According to the latest report from the Federal Housing Finance Agency, REO inventory increased slightly in the fourth quarter as property acquisitions outpaced dispositions for the second consecutive quarter.  

The total number of property acquisitions dropped 13% while dispositions decreased 7% during the quarter.

Along with that, completed third-party sales and foreclosure sales continued a downward trend with a 15% reduction in the fourth quarter and foreclosure starts down 3%.

But this comes with news of the market continuing to heal.

The FHFA also reported that Fannie Mae and Freddie Mac completed more than 3.1 million foreclosure prevention actions since the start of conservatorship in 2008, helping more than 2.5 million borrowers stay in their homes.

Meanwhile, the inventory of REO homes steadily declined year-over-year since 2010.

However, over the past three quarters, inventory started to push back up, especially in Florida, which jumped from 18,000 in the fourth quarter of 2012 to 28,000 in the fourth quarter 2013.  

For two months straight, acquisitions outpaced dispositions, with 49,149 acquisitions and 46,673 dispositions in the fourth quarter of 2013 and 56,794 acquisitions and 50,277 dispositions in the third quarter of 2013.  

The last time acquisitions were greater than dispositions was in 2010 when the numbers, granted, were much larger. 

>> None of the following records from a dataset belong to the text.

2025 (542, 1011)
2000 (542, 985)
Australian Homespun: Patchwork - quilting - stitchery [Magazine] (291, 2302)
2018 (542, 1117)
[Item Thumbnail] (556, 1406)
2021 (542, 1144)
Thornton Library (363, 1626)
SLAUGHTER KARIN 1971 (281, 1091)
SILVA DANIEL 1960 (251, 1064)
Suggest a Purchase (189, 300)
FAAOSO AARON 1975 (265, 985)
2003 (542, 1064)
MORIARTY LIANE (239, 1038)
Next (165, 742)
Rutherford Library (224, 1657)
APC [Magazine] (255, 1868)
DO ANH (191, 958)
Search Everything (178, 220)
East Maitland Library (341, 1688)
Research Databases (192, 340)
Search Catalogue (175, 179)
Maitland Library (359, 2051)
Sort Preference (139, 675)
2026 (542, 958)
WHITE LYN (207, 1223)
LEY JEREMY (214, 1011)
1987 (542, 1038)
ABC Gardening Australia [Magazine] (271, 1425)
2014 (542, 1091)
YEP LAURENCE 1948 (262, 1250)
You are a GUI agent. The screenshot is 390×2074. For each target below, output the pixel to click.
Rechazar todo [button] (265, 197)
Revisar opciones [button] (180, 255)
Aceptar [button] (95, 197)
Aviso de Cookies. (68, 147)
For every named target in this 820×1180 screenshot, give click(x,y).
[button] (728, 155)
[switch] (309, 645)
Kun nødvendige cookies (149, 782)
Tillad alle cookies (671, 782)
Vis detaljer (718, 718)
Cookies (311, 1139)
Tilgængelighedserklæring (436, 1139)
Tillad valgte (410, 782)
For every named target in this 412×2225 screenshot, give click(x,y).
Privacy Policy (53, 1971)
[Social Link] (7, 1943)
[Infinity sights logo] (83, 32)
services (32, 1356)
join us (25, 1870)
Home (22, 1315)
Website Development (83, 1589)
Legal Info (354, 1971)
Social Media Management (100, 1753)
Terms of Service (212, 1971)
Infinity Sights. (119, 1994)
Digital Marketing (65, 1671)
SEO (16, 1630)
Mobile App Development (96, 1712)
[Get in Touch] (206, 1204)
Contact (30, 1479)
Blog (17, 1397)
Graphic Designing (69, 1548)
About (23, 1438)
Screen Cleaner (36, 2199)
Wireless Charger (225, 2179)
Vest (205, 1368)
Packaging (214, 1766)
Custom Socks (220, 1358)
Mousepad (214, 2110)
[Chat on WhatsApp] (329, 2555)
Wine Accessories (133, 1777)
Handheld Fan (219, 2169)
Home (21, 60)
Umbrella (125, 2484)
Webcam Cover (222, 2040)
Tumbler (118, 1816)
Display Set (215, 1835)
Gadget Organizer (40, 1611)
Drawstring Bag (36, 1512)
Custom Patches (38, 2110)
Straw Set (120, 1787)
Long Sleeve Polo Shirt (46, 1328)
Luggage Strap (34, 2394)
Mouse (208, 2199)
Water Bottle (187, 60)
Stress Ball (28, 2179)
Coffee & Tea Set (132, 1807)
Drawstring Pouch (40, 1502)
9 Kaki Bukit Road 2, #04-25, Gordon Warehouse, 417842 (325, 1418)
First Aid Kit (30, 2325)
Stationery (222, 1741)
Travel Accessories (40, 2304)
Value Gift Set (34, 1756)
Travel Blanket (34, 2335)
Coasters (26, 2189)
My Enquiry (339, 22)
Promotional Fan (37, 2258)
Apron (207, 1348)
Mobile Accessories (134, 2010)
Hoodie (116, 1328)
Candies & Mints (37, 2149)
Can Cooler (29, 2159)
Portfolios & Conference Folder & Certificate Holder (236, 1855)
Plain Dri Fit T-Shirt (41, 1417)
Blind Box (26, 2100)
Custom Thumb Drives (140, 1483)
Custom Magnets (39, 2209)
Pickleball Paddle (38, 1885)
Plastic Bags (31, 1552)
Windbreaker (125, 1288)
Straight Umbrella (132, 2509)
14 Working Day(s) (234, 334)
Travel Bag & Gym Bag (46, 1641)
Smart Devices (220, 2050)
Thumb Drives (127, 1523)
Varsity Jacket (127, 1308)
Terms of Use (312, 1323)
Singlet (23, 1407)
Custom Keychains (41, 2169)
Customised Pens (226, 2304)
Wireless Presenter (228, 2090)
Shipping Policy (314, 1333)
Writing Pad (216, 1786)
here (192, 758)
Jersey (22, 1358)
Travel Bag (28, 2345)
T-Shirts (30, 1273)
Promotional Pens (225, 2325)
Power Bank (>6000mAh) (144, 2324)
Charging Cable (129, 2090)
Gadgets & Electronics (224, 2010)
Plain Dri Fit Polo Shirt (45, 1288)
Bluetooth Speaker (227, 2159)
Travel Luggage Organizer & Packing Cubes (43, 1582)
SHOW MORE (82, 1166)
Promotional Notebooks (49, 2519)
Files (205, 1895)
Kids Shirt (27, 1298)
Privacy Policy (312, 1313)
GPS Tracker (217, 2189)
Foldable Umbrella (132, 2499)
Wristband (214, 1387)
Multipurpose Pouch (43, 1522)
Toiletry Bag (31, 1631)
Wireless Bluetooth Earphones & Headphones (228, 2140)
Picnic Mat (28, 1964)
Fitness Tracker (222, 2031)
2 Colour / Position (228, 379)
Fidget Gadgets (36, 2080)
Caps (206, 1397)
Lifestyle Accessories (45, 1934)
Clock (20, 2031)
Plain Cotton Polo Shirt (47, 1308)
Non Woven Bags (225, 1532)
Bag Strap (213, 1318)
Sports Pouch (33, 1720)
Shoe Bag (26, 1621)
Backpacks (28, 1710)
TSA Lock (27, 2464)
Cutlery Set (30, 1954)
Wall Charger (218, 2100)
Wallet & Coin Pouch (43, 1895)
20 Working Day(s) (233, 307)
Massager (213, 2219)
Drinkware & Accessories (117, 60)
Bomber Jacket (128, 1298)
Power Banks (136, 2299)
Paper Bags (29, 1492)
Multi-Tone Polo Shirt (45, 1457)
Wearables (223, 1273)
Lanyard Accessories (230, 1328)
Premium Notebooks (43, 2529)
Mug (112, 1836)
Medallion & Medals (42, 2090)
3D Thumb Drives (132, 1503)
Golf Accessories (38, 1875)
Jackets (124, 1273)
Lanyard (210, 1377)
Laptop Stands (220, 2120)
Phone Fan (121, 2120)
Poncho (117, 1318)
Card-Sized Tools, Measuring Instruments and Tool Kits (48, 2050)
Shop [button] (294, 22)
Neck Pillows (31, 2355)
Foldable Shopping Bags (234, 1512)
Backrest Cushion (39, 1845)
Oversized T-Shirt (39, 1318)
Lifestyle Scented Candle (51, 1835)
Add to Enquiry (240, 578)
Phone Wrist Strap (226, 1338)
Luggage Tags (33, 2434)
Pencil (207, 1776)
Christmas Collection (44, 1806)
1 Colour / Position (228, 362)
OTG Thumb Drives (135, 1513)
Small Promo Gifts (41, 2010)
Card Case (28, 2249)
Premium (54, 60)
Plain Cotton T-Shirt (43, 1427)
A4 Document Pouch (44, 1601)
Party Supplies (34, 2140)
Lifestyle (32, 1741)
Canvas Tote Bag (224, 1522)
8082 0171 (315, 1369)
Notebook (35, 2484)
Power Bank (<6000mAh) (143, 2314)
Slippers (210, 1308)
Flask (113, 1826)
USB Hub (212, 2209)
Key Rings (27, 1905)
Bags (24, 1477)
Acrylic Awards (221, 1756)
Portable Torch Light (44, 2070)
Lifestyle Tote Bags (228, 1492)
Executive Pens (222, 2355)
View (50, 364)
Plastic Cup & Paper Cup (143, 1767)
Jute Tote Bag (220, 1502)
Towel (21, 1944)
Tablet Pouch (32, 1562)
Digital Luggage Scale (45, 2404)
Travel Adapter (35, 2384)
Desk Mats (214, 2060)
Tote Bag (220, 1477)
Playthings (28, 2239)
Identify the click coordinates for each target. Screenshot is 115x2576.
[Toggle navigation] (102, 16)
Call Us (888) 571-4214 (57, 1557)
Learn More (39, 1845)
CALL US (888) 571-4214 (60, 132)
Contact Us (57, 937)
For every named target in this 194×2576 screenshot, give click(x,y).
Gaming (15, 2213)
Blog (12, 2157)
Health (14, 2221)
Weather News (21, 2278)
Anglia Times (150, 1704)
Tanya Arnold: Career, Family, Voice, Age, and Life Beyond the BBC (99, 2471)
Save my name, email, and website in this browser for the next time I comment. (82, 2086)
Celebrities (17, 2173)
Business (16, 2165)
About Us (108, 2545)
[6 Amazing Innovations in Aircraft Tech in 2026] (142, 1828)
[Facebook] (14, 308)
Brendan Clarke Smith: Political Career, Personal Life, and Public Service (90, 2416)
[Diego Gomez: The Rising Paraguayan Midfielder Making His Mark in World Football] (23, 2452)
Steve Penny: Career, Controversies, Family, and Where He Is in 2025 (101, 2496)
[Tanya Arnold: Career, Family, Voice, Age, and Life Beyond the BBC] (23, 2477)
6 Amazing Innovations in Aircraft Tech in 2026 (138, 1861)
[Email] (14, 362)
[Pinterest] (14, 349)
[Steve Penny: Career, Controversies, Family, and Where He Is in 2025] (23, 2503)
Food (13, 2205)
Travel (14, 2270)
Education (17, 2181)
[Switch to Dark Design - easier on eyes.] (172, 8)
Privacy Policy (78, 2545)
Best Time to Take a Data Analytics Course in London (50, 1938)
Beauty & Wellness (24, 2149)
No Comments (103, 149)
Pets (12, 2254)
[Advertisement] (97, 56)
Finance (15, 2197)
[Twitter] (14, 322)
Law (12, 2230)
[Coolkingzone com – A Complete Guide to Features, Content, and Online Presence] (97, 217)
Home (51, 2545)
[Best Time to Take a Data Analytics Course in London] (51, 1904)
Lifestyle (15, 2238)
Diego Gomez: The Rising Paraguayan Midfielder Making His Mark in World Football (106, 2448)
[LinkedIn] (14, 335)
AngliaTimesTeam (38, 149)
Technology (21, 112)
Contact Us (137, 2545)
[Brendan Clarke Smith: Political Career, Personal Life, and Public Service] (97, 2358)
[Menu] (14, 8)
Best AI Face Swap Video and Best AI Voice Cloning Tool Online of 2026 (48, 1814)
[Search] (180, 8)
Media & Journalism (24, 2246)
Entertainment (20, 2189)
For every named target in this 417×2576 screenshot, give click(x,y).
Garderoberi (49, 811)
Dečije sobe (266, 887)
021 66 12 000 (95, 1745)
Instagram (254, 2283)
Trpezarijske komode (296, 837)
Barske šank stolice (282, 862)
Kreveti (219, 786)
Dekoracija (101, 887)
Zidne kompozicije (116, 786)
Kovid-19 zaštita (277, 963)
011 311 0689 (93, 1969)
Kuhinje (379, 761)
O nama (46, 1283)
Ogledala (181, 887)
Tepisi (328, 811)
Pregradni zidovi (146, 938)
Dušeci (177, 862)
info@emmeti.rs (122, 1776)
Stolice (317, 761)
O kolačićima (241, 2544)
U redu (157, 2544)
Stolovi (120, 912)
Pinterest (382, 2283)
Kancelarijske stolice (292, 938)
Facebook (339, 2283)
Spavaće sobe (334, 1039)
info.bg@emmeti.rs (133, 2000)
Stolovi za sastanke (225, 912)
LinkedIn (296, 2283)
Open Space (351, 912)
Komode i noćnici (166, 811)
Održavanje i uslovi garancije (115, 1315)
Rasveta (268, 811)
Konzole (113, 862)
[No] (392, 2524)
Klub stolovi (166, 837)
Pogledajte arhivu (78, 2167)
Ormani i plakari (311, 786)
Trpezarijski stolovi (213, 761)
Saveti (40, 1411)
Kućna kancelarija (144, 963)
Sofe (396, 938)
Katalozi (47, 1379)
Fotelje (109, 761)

Lynn Effinger, noted in a HousingWire blog, “Many note that with so much government intervention over the past several years with programs such as foreclosure moratoria, HAMP, HAFA, and others purportedly created to help struggling homeowners avoid foreclosure, the for sale REO market began drying up in late 2009.”

But since homebuyers are getting squeezed out of the home-buying process and underwriting standards are tightening, the demand for rental properties increased as well.

“This, naturally, has attracted numerous investors to the REO-to-Rental space. It makes good sense and is a good use of investor dollars,” Effinger said.